Alumni Spotlight: Kim Schultz

HeadshotCurrent Employer:

US Food & Drug Administration (FDA)

Job Title:


Home Town:

Buffalo, NY

Current Location:

Baltimore, MD

Research Topic:

Virus-induced apoptosis

Faculty Advisor:

Paul Friesen

CMB Degree Received in:


Describe your current position:

I review experimental products (Chemistry, Manufacturing, and Controls Reviewer) in the Gene Therapy Branch at the FDA.

Describe your career path from graduate school to your current position.

I conducted a research-based post doc with Dr. Diane Griffin at the Johns Hopkins Bloomberg School of Public Health where I studied the immune response to viral infections in the CNS. I gained experience in teaching at the undergraduate level (University of Notre Dame in Maryland and UMBC), and decided that I didn’t want to pursue this as my career. I entered the Commissioner’s Fellowship Program at the FDA to explore other options. I undertook a research project to identify predictors of clinical safety across clinical trials. From this fellowship, I transitioned to a full-time position.

- _Work request 1_: In the Kim Schultz alumni profile, which branch of the FDA does Kim Schultz work in?
- _Work request 2_: List every school or agency named in the answer about career path in the Kim Schultz alumni profile.
- _Work request 3_: Write out the part of the Kim Schultz alumni profile that starts at the words "CMB Degree Received" and stops after "a full-time position.".
The records are not needed for any of this work.

- _Source data_:

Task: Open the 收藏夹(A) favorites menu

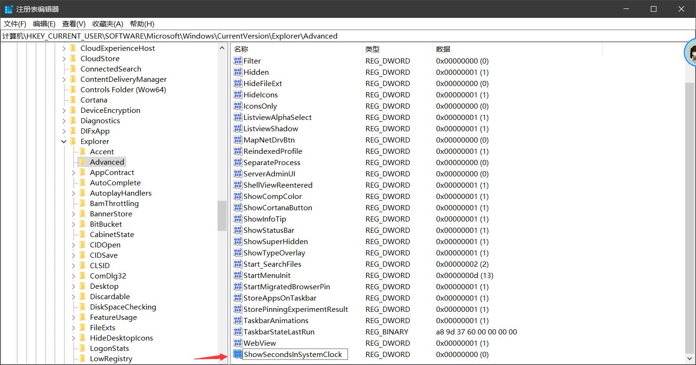Action: 107,24
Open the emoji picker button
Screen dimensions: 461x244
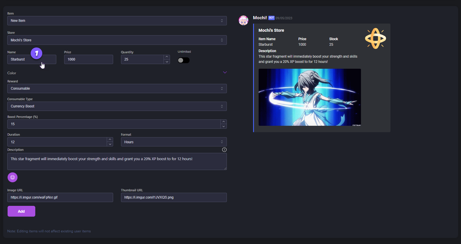click(13, 177)
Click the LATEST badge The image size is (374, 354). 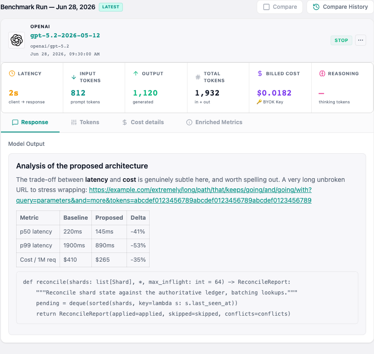coord(111,7)
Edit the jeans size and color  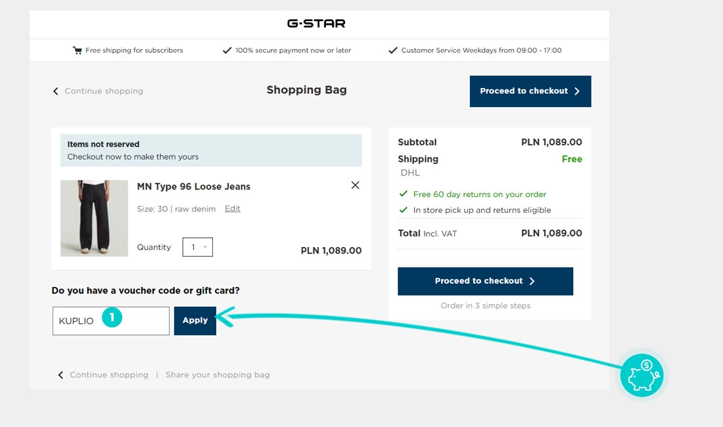pos(232,208)
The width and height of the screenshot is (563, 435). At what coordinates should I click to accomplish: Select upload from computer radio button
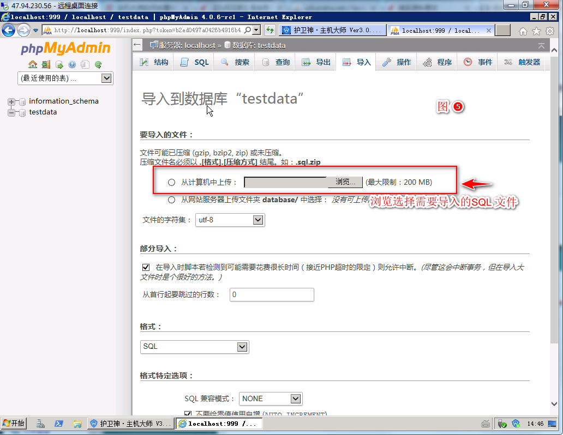(x=172, y=183)
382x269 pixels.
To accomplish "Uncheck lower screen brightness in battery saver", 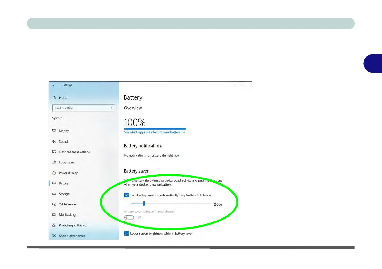I will (x=126, y=234).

- _Worked solution 1_: The Gene Therapy Branch.

- _Worked solution 2_: Johns Hopkins Bloomberg School of Public Health; University of Notre Dame in Maryland; UMBC; the FDA

- _Worked solution 3_:
CMB Degree Received in:


Describe your current position:

I review experimental products (Chemistry, Manufacturing, and Controls Reviewer) in the Gene Therapy Branch at the FDA.

Describe your career path from graduate school to your current position.

I conducted a research-based post doc with Dr. Diane Griffin at the Johns Hopkins Bloomberg School of Public Health where I studied the immune response to viral infections in the CNS. I gained experience in teaching at the undergraduate level (University of Notre Dame in Maryland and UMBC), and decided that I didn’t want to pursue this as my career. I entered the Commissioner’s Fellowship Program at the FDA to explore other options. I undertook a research project to identify predictors of clinical safety across clinical trials. From this fellowship, I transitioned to a full-time position.